The TerraNIS-E.I.P. study found Sentinel’s freely available data to be more accurate in assessing nitrogen status than even higher-resolution data from satellites that charge for access. And new instruments may bring even greater insights.
Satellites can’t do everything, of course. Findings often need to be confirmed on the ground, and over-reliance on orbital data can lead to sloppiness, warns José Manuel Amigo, an expert in hyper-spectral imaging and chemical analytics at the Basque Foundation for Science in Bilbao, Spain.
“Remote sensing is a wonderful discipline that helps farmers in many situations,” he said. Still, assumptions too often are baked in and limitations dismissed. “Treating the data is not easy, and correlating parameters with actual issues” can be a leap too far. “Researchers forget that the answers they give to farmers must be followed by intensive validation and a sound chemical explanation.”

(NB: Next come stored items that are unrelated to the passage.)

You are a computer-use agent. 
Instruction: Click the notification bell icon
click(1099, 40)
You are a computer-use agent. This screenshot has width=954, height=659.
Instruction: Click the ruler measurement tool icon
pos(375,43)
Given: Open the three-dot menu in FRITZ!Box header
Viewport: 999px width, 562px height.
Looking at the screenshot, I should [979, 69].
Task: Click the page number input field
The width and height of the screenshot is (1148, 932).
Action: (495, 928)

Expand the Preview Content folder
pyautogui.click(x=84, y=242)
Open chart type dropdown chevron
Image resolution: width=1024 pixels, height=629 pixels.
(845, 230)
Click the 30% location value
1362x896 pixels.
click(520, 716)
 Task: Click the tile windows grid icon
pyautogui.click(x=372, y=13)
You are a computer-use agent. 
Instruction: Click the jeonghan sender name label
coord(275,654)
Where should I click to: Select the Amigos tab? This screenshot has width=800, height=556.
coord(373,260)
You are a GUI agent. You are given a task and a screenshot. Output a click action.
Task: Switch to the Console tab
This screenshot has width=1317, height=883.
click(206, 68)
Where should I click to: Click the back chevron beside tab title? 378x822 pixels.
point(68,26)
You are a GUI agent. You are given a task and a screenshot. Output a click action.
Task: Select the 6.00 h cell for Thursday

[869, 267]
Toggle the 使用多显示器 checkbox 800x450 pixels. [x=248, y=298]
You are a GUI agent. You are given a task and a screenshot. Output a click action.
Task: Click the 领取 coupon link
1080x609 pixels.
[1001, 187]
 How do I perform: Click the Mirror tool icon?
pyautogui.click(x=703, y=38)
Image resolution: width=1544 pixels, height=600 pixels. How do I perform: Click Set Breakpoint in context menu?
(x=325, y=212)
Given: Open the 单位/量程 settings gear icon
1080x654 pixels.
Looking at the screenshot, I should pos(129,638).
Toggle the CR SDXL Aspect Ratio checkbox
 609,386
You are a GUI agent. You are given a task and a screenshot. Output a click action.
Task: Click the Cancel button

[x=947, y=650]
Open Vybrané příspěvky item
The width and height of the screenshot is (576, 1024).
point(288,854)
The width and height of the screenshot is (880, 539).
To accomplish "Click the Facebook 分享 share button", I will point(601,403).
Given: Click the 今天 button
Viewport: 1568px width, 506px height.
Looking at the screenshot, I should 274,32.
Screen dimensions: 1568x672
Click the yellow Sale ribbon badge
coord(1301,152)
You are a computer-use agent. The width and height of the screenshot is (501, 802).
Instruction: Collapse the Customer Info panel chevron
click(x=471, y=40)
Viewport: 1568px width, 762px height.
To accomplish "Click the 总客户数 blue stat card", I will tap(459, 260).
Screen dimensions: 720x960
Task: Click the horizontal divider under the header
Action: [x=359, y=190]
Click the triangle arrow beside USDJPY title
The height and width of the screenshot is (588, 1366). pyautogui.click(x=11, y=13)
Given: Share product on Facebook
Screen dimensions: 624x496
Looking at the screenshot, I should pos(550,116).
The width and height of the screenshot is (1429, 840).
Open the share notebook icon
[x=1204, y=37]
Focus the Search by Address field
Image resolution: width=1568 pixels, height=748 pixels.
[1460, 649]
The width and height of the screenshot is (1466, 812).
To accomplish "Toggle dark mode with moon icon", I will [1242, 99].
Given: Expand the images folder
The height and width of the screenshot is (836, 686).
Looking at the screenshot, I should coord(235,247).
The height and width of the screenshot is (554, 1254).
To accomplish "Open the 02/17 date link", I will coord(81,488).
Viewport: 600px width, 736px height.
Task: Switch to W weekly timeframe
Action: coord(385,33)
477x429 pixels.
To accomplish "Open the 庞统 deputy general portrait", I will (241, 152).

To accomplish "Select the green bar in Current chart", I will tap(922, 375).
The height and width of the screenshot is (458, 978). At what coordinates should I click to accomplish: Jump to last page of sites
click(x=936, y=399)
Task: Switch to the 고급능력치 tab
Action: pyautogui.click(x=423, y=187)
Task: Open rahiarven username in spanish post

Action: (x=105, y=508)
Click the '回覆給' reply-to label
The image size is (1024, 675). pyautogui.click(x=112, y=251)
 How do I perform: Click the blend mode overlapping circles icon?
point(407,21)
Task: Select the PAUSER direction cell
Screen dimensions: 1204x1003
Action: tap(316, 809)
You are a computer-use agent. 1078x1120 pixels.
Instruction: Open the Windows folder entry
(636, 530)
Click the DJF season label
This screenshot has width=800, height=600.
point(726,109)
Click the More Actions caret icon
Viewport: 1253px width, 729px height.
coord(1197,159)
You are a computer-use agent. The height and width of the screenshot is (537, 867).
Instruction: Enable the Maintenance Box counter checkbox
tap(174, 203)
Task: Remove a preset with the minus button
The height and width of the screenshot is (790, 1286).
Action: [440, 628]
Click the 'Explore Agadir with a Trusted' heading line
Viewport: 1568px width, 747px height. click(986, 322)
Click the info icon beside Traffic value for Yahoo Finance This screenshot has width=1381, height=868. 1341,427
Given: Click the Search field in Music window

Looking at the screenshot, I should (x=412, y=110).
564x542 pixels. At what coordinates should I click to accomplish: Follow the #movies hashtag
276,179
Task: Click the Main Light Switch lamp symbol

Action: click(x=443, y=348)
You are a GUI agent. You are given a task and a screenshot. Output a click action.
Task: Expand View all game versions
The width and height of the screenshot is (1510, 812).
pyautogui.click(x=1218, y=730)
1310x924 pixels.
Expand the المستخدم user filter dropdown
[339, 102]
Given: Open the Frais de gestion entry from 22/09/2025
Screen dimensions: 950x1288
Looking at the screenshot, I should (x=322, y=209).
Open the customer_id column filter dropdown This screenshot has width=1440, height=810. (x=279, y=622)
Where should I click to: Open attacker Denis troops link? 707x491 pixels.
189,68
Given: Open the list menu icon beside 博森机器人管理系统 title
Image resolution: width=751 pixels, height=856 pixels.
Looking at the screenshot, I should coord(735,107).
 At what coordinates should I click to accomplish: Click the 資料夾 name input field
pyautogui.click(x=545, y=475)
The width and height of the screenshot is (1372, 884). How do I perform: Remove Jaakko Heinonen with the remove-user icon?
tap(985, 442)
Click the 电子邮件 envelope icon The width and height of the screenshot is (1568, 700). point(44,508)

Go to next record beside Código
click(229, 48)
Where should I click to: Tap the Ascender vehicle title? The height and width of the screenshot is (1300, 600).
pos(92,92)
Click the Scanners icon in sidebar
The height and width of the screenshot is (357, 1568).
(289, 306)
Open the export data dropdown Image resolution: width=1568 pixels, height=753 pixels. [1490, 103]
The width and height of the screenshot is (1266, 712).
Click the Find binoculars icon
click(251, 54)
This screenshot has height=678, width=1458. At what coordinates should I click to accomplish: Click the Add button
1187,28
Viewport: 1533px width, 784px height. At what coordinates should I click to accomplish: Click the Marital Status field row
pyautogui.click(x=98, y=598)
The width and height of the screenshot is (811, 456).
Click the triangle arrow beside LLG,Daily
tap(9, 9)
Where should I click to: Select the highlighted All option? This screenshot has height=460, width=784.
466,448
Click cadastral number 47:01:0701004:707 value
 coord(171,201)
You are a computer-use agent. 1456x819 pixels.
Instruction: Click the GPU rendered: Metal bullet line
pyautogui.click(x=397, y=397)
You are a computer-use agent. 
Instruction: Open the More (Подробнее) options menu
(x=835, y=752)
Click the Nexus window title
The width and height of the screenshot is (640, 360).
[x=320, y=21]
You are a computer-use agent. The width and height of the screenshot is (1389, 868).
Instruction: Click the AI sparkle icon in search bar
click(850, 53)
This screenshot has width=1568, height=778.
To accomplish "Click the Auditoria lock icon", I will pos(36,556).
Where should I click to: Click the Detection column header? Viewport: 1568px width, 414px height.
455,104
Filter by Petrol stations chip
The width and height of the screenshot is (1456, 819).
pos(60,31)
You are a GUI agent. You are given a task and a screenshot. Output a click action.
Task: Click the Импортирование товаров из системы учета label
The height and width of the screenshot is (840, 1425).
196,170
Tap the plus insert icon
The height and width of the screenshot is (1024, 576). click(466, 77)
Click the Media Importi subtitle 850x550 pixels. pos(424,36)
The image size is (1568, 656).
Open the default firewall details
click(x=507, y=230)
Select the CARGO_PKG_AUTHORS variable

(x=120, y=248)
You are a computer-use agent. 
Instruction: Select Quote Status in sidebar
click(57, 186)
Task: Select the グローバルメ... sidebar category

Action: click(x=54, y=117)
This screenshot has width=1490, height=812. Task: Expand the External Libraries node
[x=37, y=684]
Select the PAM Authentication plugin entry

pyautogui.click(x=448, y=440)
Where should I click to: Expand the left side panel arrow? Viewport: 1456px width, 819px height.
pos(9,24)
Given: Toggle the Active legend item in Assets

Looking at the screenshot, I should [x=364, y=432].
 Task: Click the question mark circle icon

Still, Kaitlin Gold, a professor of plant pathology at Cornell University in Geneva, New York, said she’s excited about the potential to detect crop disease early enough to do something about it. “A changing climate will expand the suitable range for invasive pathogens,” she said, while heat and drought-stress on a plant “will leave it far more vulnerable to opportunistic diseases.”
Satellites will allow “high-quality assessments of risk that allow for successful early intervention,” Gold said.